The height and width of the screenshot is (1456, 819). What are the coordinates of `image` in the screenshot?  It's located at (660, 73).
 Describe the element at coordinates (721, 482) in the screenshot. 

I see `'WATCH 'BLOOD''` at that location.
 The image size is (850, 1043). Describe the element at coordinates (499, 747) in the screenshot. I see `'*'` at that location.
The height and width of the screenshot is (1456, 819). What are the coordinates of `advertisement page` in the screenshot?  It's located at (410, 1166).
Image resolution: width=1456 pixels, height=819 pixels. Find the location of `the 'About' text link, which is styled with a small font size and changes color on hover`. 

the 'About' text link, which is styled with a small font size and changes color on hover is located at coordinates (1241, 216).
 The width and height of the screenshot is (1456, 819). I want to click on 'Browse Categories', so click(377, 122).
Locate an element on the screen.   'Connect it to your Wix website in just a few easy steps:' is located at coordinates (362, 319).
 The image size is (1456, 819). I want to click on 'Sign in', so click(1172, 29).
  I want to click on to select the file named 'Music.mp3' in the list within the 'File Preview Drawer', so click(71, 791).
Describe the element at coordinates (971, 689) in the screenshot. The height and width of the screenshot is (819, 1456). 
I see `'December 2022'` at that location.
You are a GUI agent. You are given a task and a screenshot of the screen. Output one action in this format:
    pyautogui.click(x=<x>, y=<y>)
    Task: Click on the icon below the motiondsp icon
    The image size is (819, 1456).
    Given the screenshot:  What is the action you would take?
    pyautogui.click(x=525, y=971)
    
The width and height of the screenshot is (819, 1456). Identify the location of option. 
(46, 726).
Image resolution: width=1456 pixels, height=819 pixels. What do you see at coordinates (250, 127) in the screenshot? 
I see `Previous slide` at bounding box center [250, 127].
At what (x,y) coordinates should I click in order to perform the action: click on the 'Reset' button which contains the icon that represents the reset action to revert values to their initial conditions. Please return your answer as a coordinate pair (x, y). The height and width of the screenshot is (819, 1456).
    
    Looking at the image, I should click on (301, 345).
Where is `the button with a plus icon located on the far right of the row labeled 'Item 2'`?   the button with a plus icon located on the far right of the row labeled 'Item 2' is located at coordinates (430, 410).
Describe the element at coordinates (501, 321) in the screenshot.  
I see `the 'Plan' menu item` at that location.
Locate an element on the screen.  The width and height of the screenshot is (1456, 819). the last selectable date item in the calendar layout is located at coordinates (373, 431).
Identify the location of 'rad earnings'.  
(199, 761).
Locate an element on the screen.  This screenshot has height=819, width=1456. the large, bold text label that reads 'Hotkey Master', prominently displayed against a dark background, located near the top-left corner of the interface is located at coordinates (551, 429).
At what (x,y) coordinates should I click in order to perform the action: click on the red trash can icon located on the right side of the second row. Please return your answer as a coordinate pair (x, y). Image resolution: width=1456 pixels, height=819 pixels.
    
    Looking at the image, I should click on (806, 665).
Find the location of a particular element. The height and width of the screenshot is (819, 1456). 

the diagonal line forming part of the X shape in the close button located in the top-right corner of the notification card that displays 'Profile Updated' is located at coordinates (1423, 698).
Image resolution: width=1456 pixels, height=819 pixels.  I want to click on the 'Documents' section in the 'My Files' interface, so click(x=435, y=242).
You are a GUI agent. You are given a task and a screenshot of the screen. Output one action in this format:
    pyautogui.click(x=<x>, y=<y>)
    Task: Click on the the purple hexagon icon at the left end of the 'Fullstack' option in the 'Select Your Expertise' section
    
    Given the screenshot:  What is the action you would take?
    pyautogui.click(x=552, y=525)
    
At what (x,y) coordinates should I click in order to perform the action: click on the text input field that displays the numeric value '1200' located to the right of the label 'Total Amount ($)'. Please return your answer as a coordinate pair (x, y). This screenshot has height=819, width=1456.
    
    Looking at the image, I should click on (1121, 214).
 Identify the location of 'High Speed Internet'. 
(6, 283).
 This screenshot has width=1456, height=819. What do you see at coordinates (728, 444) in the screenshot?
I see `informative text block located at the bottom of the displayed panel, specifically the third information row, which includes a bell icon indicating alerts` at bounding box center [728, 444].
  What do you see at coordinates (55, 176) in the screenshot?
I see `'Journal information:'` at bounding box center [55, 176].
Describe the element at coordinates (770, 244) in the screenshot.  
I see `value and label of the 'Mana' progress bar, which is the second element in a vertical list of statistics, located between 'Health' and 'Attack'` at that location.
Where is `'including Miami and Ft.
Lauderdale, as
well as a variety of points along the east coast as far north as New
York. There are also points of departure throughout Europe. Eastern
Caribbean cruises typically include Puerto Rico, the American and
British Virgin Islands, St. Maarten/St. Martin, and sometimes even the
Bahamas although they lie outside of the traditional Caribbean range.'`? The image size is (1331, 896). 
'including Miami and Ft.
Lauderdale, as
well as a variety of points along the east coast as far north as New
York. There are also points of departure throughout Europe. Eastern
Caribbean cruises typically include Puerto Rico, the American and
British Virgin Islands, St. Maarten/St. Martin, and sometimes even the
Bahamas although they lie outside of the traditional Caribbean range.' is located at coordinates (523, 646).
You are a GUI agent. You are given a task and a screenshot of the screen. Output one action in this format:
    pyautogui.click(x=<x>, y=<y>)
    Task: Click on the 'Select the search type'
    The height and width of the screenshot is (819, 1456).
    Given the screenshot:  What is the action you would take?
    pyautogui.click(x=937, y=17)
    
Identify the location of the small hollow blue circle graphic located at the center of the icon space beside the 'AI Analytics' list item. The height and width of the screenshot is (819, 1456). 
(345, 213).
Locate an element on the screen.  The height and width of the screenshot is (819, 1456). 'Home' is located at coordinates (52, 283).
• • • • • • •
GIVEN INSTRUCTION: Output all the records as a JSON list of strings, one string per line, skipping blank lines.

RESULT BELOW:
[
  "The height and width of the screenshot is (1456, 819). What are the coordinates of `image` in the screenshot?  It's located at (660, 73).",
  " Describe the element at coordinates (721, 482) in the screenshot. ",
  "I see `'WATCH 'BLOOD''` at that location.",
  " The image size is (850, 1043). Describe the element at coordinates (499, 747) in the screenshot. I see `'*'` at that location.",
  "The height and width of the screenshot is (1456, 819). What are the coordinates of `advertisement page` in the screenshot?  It's located at (410, 1166).",
  "Image resolution: width=1456 pixels, height=819 pixels. Find the location of `the 'About' text link, which is styled with a small font size and changes color on hover`. ",
  "the 'About' text link, which is styled with a small font size and changes color on hover is located at coordinates (1241, 216).",
  " The width and height of the screenshot is (1456, 819). I want to click on 'Browse Categories', so click(377, 122).",
  "Locate an element on the screen.   'Connect it to your Wix website in just a few easy steps:' is located at coordinates (362, 319).",
  " The image size is (1456, 819). I want to click on 'Sign in', so click(1172, 29).",
  "  I want to click on to select the file named 'Music.mp3' in the list within the 'File Preview Drawer', so click(71, 791).",
  "Describe the element at coordinates (971, 689) in the screenshot. The height and width of the screenshot is (819, 1456). ",
  "I see `'December 2022'` at that location.",
  "You are a GUI agent. You are given a task and a screenshot of the screen. Output one action in this format:",
  "    pyautogui.click(x=<x>, y=<y>)",
  "    Task: Click on the icon below the motiondsp icon",
  "    The image size is (819, 1456).",
  "    Given the screenshot:  What is the action you would take?",
  "    pyautogui.click(x=525, y=971)",
  "The width and height of the screenshot is (819, 1456). Identify the location of option. ",
  "(46, 726).",
  "Image resolution: width=1456 pixels, height=819 pixels. What do you see at coordinates (250, 127) in the screenshot? ",
  "I see `Previous slide` at bounding box center [250, 127].",
  "At what (x,y) coordinates should I click in order to perform the action: click on the 'Reset' button which contains the icon that represents the reset action to revert values to their initial conditions. Please return your answer as a coordinate pair (x, y). The height and width of the screenshot is (819, 1456).",
  "    Looking at the image, I should click on (301, 345).",
  "Where is `the button with a plus icon located on the far right of the row labeled 'Item 2'`?   the button with a plus icon located on the far right of the row labeled 'Item 2' is located at coordinates (430, 410).",
  "Describe the element at coordinates (501, 321) in the screenshot.  ",
  "I see `the 'Plan' menu item` at that location.",
  "Locate an element on the screen.  The width and height of the screenshot is (1456, 819). the last selectable date item in the calendar layout is located at coordinates (373, 431).",
  "Identify the location of 'rad earnings'.  ",
  "(199, 761).",
  "Locate an element on the screen.  This screenshot has height=819, width=1456. the large, bold text label that reads 'Hotkey Master', prominently displayed against a dark background, located near the top-left corner of the interface is located at coordinates (551, 429).",
  "At what (x,y) coordinates should I click in order to perform the action: click on the red trash can icon located on the right side of the second row. Please return your answer as a coordinate pair (x, y). Image resolution: width=1456 pixels, height=819 pixels.",
  "    Looking at the image, I should click on (806, 665).",
  "Find the location of a particular element. The height and width of the screenshot is (819, 1456). ",
  "the diagonal line forming part of the X shape in the close button located in the top-right corner of the notification card that displays 'Profile Updated' is located at coordinates (1423, 698).",
  "Image resolution: width=1456 pixels, height=819 pixels.  I want to click on the 'Documents' section in the 'My Files' interface, so click(x=435, y=242).",
  "You are a GUI agent. You are given a task and a screenshot of the screen. Output one action in this format:",
  "    pyautogui.click(x=<x>, y=<y>)",
  "    Task: Click on the the purple hexagon icon at the left end of the 'Fullstack' option in the 'Select Your Expertise' section",
  "    Given the screenshot:  What is the action you would take?",
  "    pyautogui.click(x=552, y=525)",
  "At what (x,y) coordinates should I click in order to perform the action: click on the text input field that displays the numeric value '1200' located to the right of the label 'Total Amount ($)'. Please return your answer as a coordinate pair (x, y). This screenshot has height=819, width=1456.",
  "    Looking at the image, I should click on (1121, 214).",
  " Identify the location of 'High Speed Internet'. ",
  "(6, 283).",
  " This screenshot has width=1456, height=819. What do you see at coordinates (728, 444) in the screenshot?",
  "I see `informative text block located at the bottom of the displayed panel, specifically the third information row, which includes a bell icon indicating alerts` at bounding box center [728, 444].",
  "  What do you see at coordinates (55, 176) in the screenshot?",
  "I see `'Journal information:'` at bounding box center [55, 176].",
  "Describe the element at coordinates (770, 244) in the screenshot.  ",
  "I see `value and label of the 'Mana' progress bar, which is the second element in a vertical list of statistics, located between 'Health' and 'Attack'` at that location.",
  "Where is `'including Miami and Ft.",
  "Lauderdale, as",
  "well as a variety of points along the east coast as far north as New",
  "York. There are also points of departure throughout Europe. Eastern",
  "Caribbean cruises typically include Puerto Rico, the American and",
  "British Virgin Islands, St. Maarten/St. Martin, and sometimes even the",
  "Bahamas although they lie outside of the traditional Caribbean range.'`? The image size is (1331, 896). ",
  "'including Miami and Ft.",
  "Lauderdale, as",
  "well as a variety of points along the east coast as far north as New",
  "York. There are also points of departure throughout Europe. Eastern",
  "Caribbean cruises typically include Puerto Rico, the American and",
  "British Virgin Islands, St. Maarten/St. Martin, and sometimes even the",
  "Bahamas although they lie outside of the traditional Caribbean range.' is located at coordinates (523, 646).",
  "You are a GUI agent. You are given a task and a screenshot of the screen. Output one action in this format:",
  "    pyautogui.click(x=<x>, y=<y>)",
  "    Task: Click on the 'Select the search type'",
  "    The height and width of the screenshot is (819, 1456).",
  "    Given the screenshot:  What is the action you would take?",
  "    pyautogui.click(x=937, y=17)",
  "Identify the location of the small hollow blue circle graphic located at the center of the icon space beside the 'AI Analytics' list item. The height and width of the screenshot is (819, 1456). ",
  "(345, 213).",
  "Locate an element on the screen.  The height and width of the screenshot is (819, 1456). 'Home' is located at coordinates (52, 283)."
]